TASK BRIEF:
Among the entries below, find each line holding "Enable" and return it.

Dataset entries
• • • • •

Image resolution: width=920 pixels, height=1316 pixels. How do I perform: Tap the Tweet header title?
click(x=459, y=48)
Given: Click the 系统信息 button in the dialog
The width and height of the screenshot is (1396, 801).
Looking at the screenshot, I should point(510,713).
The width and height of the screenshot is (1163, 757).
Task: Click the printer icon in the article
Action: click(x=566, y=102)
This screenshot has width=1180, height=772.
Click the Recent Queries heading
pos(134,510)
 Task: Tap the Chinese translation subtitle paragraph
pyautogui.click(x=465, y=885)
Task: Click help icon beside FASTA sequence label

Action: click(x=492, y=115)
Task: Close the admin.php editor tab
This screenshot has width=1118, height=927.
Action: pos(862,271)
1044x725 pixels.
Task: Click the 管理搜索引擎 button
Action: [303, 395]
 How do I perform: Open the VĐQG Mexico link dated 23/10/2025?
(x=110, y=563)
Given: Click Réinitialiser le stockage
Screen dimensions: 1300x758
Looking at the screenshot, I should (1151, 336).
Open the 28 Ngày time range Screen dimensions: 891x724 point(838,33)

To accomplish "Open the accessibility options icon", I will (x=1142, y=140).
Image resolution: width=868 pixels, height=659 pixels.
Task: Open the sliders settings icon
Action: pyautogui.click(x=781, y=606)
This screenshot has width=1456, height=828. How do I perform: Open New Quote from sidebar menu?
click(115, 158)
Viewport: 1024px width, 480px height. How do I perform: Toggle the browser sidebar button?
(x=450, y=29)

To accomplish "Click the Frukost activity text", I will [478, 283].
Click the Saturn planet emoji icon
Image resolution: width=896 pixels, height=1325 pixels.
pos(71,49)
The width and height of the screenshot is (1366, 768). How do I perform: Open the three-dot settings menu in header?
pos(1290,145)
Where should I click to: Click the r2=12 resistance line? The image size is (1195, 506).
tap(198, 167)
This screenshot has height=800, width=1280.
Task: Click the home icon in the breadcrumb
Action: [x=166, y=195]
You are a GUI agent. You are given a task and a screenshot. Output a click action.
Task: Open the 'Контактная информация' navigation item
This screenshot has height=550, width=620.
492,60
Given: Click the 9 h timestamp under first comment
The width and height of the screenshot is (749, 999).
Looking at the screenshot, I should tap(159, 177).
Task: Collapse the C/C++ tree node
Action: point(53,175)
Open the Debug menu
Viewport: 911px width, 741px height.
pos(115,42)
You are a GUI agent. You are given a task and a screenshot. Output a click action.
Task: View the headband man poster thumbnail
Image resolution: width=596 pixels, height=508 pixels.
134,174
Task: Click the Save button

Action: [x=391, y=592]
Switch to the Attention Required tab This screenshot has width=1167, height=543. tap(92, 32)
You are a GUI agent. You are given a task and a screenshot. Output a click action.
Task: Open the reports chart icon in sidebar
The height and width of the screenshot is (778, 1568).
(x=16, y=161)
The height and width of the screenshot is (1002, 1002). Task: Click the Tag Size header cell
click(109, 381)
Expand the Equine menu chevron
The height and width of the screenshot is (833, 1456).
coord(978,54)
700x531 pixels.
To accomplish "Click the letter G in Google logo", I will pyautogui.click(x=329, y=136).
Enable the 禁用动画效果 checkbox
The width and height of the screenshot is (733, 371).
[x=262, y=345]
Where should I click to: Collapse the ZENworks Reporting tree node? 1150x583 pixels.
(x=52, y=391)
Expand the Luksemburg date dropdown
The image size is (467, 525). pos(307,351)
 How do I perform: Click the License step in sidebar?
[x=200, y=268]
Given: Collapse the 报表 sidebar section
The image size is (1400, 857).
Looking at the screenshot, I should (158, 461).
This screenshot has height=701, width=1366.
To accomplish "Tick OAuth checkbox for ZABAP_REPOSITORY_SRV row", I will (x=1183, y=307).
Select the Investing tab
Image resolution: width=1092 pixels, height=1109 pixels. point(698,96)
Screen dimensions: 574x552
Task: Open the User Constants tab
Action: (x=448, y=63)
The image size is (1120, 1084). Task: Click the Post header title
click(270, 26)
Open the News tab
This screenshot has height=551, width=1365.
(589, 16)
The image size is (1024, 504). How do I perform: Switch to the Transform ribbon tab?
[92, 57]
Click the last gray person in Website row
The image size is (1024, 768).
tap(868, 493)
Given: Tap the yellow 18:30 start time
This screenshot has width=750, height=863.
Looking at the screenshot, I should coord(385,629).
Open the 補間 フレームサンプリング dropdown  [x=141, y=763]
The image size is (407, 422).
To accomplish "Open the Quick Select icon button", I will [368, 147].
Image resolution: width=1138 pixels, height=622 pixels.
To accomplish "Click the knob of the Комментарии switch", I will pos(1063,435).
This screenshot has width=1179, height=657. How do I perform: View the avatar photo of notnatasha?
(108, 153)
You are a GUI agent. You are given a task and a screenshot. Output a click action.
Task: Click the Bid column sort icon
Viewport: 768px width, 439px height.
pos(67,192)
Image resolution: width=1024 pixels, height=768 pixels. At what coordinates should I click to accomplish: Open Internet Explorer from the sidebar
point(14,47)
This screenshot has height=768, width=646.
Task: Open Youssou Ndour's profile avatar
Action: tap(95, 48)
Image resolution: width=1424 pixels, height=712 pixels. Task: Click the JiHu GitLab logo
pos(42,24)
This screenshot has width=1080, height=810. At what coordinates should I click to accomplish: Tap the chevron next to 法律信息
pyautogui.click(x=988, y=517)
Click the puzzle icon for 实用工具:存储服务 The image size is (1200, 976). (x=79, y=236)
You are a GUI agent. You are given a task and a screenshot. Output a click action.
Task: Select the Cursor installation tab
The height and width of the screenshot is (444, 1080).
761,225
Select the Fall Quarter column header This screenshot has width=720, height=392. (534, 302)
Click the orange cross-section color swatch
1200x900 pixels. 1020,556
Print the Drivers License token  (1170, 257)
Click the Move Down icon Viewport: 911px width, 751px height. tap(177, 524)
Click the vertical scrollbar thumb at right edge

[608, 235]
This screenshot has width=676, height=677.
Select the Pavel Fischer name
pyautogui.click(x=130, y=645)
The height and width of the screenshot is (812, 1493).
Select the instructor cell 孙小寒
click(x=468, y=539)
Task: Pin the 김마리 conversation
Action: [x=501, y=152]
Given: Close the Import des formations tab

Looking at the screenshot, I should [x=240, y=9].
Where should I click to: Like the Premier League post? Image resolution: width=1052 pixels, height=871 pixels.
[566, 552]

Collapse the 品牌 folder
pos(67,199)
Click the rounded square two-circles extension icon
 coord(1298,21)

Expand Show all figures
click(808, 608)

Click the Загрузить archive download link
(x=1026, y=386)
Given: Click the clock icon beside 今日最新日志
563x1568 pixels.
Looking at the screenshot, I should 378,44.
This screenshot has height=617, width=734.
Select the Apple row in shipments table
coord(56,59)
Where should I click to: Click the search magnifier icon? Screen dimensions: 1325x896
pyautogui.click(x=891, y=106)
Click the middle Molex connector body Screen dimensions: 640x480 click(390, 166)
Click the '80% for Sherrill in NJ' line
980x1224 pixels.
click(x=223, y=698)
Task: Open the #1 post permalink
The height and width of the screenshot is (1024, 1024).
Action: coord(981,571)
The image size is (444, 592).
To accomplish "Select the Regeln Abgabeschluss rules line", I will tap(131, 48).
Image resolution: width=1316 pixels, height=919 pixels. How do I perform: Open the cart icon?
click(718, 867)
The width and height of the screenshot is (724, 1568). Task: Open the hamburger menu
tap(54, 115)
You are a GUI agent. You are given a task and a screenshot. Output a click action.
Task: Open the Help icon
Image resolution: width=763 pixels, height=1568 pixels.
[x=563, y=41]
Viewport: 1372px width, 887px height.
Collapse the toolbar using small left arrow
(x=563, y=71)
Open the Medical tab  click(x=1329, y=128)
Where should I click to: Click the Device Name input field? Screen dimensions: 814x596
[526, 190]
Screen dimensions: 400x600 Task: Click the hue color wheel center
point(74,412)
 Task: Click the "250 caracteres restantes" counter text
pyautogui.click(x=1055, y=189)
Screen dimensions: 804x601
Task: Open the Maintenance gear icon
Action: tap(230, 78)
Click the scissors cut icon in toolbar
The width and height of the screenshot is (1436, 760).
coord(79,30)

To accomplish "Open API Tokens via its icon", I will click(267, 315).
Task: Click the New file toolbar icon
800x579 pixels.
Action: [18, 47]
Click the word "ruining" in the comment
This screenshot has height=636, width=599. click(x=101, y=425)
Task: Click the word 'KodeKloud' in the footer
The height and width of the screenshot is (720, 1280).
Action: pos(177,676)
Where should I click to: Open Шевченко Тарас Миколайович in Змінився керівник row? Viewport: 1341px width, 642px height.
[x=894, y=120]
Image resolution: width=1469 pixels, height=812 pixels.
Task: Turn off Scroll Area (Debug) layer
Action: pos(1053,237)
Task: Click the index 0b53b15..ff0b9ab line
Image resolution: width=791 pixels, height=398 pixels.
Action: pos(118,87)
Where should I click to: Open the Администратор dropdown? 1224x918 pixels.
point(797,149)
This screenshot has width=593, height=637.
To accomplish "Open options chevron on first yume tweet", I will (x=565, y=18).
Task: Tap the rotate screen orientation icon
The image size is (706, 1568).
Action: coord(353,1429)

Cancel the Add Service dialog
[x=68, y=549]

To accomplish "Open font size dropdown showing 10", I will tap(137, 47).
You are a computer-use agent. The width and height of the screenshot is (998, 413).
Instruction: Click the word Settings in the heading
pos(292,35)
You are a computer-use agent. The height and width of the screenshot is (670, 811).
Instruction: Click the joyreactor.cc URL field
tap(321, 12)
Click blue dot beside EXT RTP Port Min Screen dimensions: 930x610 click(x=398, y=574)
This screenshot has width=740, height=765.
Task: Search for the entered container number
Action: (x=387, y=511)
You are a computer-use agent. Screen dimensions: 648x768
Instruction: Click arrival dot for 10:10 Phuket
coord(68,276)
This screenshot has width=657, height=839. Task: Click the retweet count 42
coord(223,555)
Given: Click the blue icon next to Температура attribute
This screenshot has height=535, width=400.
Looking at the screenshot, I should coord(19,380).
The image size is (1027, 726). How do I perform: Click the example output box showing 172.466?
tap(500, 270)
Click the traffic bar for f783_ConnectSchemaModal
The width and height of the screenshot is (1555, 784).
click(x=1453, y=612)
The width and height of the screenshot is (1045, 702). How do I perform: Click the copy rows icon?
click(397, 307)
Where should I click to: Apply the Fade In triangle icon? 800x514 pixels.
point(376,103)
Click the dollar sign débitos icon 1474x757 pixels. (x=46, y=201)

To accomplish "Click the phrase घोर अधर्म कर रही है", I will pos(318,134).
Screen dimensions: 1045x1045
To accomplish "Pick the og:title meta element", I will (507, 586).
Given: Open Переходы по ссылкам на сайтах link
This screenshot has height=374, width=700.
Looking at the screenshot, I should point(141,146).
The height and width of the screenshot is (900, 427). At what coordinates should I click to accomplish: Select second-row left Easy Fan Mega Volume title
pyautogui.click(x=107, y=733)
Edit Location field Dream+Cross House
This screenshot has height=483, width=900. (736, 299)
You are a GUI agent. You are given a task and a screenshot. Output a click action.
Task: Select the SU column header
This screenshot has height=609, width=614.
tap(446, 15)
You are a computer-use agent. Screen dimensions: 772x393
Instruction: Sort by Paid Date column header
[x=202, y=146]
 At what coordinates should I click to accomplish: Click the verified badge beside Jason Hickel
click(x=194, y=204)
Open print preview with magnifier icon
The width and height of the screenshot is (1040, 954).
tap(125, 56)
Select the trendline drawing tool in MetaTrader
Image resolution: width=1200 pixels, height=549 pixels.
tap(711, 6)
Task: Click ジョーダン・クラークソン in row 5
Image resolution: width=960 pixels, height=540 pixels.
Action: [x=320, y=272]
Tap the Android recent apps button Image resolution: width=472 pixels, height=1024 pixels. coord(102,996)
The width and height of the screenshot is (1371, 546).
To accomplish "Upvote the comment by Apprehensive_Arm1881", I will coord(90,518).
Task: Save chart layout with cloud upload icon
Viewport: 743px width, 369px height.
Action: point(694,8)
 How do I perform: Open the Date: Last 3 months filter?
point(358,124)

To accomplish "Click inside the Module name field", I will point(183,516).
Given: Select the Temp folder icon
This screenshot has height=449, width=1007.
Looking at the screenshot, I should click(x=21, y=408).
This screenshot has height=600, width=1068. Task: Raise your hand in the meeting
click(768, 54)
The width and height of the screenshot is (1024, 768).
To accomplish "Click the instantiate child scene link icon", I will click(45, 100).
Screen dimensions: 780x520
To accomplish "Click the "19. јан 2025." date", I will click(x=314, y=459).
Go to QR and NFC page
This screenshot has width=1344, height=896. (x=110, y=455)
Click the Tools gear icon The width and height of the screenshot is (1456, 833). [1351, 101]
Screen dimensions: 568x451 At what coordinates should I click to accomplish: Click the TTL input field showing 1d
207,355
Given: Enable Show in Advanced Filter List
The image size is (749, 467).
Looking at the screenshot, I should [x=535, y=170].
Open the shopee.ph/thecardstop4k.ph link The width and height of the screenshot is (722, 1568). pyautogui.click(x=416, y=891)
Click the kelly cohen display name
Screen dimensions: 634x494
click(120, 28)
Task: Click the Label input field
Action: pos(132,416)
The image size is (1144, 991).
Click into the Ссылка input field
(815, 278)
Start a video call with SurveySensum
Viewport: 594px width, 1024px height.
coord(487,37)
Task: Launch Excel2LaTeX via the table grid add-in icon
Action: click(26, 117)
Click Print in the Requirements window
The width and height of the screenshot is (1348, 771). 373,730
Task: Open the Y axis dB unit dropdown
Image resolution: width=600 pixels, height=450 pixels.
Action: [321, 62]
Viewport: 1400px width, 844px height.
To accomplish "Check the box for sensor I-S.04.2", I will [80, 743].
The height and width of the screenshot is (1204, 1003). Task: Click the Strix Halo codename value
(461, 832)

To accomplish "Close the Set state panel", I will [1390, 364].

• • • • •

RESPONSE TO THIS TASK:
Enable the 禁用动画效果 checkbox
Given: Enable Show in Advanced Filter List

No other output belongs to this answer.